I grew weary of Arkansas as soon as Kevin quit the MFA for a real job, leaving me alone at the end of the Pig Trail (yes, it’s actually called that), so I transferred to the University of Miami, where I completed my MFA, taught creative writing, and wrote my first story collection in a studio apartment on the beach. Then I joined Kevin in New York City. We lived in a one-bedroom, fourth-floor walkup on 84th Street, between Amsterdam and Central Park West. Although it was a great apartment, it was packed to overflowing with 1980s clothes and old magazines belonging to the woman who was subletting it to us, a former model who would occasionally let herself in to remove my clothes from the wardrobe and throw them on the floor. Kevin and I dreamt of moving to San Francisco and getting our own place, where I could throw my own clothes on the floor with abandon.
After a few months pounding the pavement of Manhattan as a sales rep for a company that sold credit card processing machines, a job in which I did not exactly distinguish myself, I spent one month as an entry-level something-or-other in a cubicle at Ogilve and Mather, where I began to die a slow and insignificant death of the soul.
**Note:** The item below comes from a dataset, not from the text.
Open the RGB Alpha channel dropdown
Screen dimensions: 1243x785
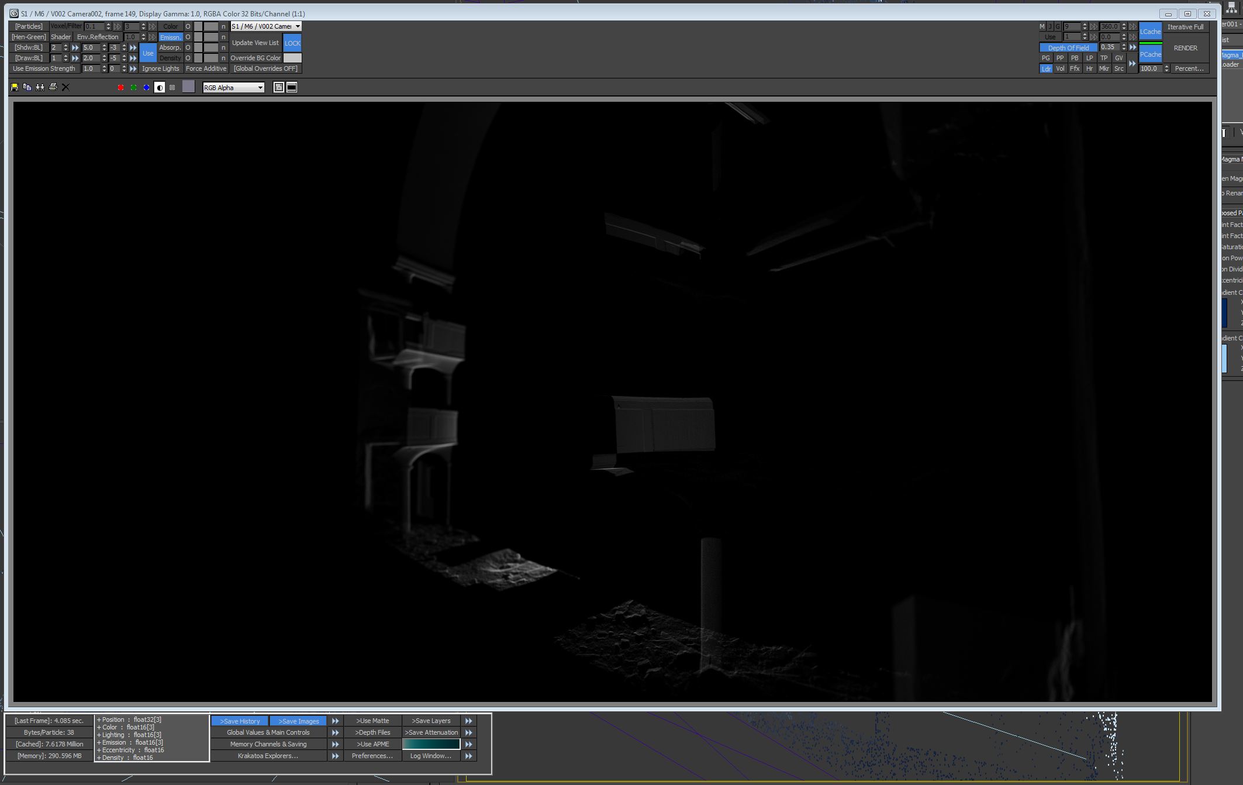click(233, 88)
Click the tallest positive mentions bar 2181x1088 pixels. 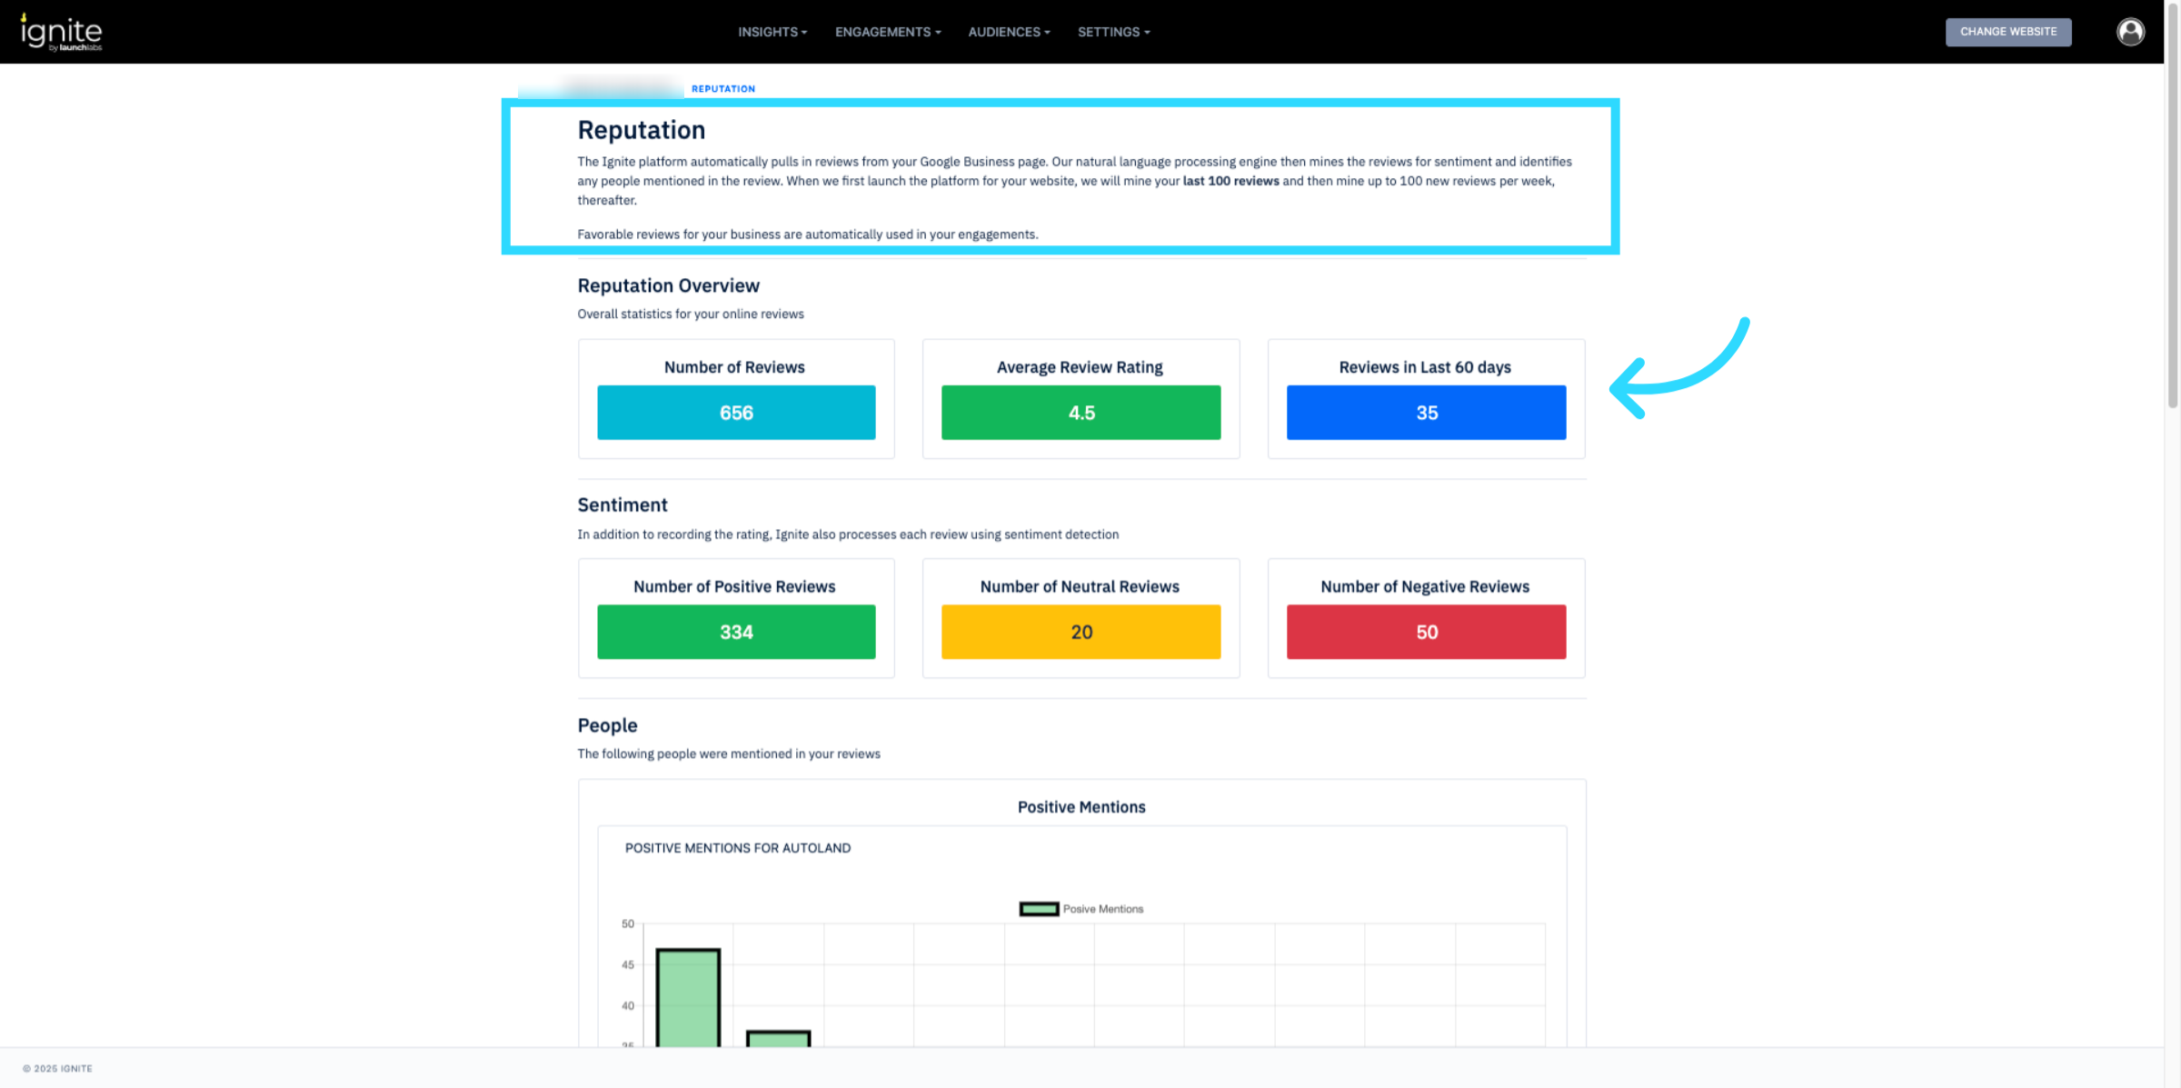(x=688, y=998)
Remembering the words of the first boss who ever fired me (Storyville Cafe, Tuscaloosa, Alabama, 1992: “Michelle, you’re a nice person but you’re just not cut out to be a waitress,”) I told myself, “Michelle, you’re a nice person but you’re just not cut out to be in advertising.” I answered a classified ad in the New York Times and ended up with an office job in the Empire State Building. I worked for a Chinese trading company, just like the one George describes in that episode of Seinfeld, when he claims to be in the import/export business. Two weeks into the job, which mostly involved putting together vacuum cleaners, my boss sent me to Beijing. My subsequent three-month solo stint in Beijing provided material for my first novel, DREAM OF THE BLUE ROOM.
Eventually, Kevin proposed to me in Central Park (a version of that scene shows up in GOLDEN STATE), and a couple of months later we moved to San Francisco. I managed our (haunted) apartment building in the Castro, the San Miguel, a job I did poorly but with the best of intentions. In the winter of 2001, we made good on the Central Park proposal and got married in a small ceremony is Yosemite. I remember racing around Budapest on the first day of our honeymoon, desperately searching for a FedEx office from which to mail the rent checks, which we’d forgotten to mail from the San Francisco airport on our way out of town after the wedding. (Nineteen years later we would return to Budapest, our last big trip before the pandemic, and we would be stunned to find ourselves staying in the exact same room, with the exact same view of the Danube, and the exact same tapestry on the wall, but that is another story).
We bought our first house, a sweet Doelger that looked like a Krispy Kreme Drive-in, in Daly City, possibly the foggiest place on earth (hence, THE YEAR OF FOG). A couple of years later, we traded the Krispy Kreme house for an even smaller one in San Francisco’s Richmond district (no relation), 1200 square feet and a postage stamp back yard out in the avenues, eight blocks from the beach, with a tiny but perfect view of the Pacific. Our house in the Richmond was the model for the home in GOLDEN STATE, as well as THE MARRIAGE PACT.
Every place I have lived has eventually made it into one of my books. So too with the small town near Silicon Valley where we now live, the inspiration for my new novel, The Wonder Test.
I’m now at work on a novel and memoir set in Paris. Every place tells a story.